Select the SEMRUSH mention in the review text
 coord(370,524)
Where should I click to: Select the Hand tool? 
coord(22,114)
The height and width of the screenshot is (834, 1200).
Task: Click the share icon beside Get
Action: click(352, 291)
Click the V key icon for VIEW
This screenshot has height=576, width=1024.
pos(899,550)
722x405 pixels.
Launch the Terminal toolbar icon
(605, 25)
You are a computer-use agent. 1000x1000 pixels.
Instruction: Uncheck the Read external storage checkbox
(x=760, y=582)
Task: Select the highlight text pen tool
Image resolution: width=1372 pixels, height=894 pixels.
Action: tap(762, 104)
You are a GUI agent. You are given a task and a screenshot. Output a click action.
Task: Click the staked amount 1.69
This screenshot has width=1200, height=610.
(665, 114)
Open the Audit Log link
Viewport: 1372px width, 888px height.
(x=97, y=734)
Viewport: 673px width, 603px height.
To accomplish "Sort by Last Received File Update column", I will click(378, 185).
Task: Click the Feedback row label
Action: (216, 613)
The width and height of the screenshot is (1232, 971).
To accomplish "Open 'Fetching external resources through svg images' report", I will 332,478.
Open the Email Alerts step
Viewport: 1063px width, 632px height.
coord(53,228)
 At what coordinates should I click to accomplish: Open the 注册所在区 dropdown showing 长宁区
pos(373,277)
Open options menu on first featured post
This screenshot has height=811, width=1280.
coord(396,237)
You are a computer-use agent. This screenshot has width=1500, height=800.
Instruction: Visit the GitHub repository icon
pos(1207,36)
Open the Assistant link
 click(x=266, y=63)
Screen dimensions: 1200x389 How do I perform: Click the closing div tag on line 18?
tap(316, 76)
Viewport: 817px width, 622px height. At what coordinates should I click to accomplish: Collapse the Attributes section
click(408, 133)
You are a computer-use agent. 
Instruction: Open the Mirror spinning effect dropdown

━━━

_Written instruction_
Copy every row above onto the page again, unchanged, in the same order.

_Response to this task_
Select the SEMRUSH mention in the review text
 coord(370,524)
Where should I click to: Select the Hand tool? 
coord(22,114)
The height and width of the screenshot is (834, 1200).
Task: Click the share icon beside Get
Action: click(352, 291)
Click the V key icon for VIEW
This screenshot has height=576, width=1024.
pos(899,550)
722x405 pixels.
Launch the Terminal toolbar icon
(605, 25)
You are a computer-use agent. 1000x1000 pixels.
Instruction: Uncheck the Read external storage checkbox
(x=760, y=582)
Task: Select the highlight text pen tool
Image resolution: width=1372 pixels, height=894 pixels.
Action: tap(762, 104)
You are a GUI agent. You are given a task and a screenshot. Output a click action.
Task: Click the staked amount 1.69
This screenshot has width=1200, height=610.
(665, 114)
Open the Audit Log link
Viewport: 1372px width, 888px height.
(x=97, y=734)
Viewport: 673px width, 603px height.
To accomplish "Sort by Last Received File Update column", I will click(378, 185).
Task: Click the Feedback row label
Action: (216, 613)
The width and height of the screenshot is (1232, 971).
To accomplish "Open 'Fetching external resources through svg images' report", I will 332,478.
Open the Email Alerts step
Viewport: 1063px width, 632px height.
coord(53,228)
 At what coordinates should I click to accomplish: Open the 注册所在区 dropdown showing 长宁区
pos(373,277)
Open options menu on first featured post
This screenshot has height=811, width=1280.
coord(396,237)
You are a computer-use agent. This screenshot has width=1500, height=800.
Instruction: Visit the GitHub repository icon
pos(1207,36)
Open the Assistant link
 click(x=266, y=63)
Screen dimensions: 1200x389 How do I perform: Click the closing div tag on line 18?
tap(316, 76)
Viewport: 817px width, 622px height. At what coordinates should I click to accomplish: Collapse the Attributes section
click(408, 133)
You are a computer-use agent. 
Instruction: Open the Mirror spinning effect dropdown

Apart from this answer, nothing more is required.